Jonna de Vries

Personal information
- Nationality: Dutch
- Born: 2 September 1990 (age 36)

Sport
- Country: Netherlands
- Sport: Rowing
- Event: Eight

Medal record
Women's rowing
Representing the Netherlands
World Championships
| Gold medal – first place | 2025 Shanghai | Eight |
| Gold medal – first place | 2026 Amsterdam | Eight |
European Championships
| Silver medal – second place | 2025 Plovdiv | Eight |

= Jonna de Vries =

Dutch rower (born 1990)

Jonna de Vries (born 2 September 1990) is a Dutch coxswain.

==Career==
Following a five-year break from rowing, de Vries was named the coxswain for the Dutch men's eight team in 2024. She competed at the 2025 European Rowing Championships and won a silver medal in the eight event.

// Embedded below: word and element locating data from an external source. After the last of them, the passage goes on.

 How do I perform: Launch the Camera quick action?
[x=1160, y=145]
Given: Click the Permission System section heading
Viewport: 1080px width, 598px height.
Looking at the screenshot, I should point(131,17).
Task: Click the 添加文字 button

She then competed at the 2025 World Rowing Championships and won a gold medal in the eight with a time of 5:27.67. This was the first time the Netherlands won gold in the event at the World Rowing Championships. In August 2026, she competed at the 2026 World Rowing Championships and won a gold medal in the eight with a world best time of 5:17.75. Seven of the eight members were on the team that won their first world title in 2025.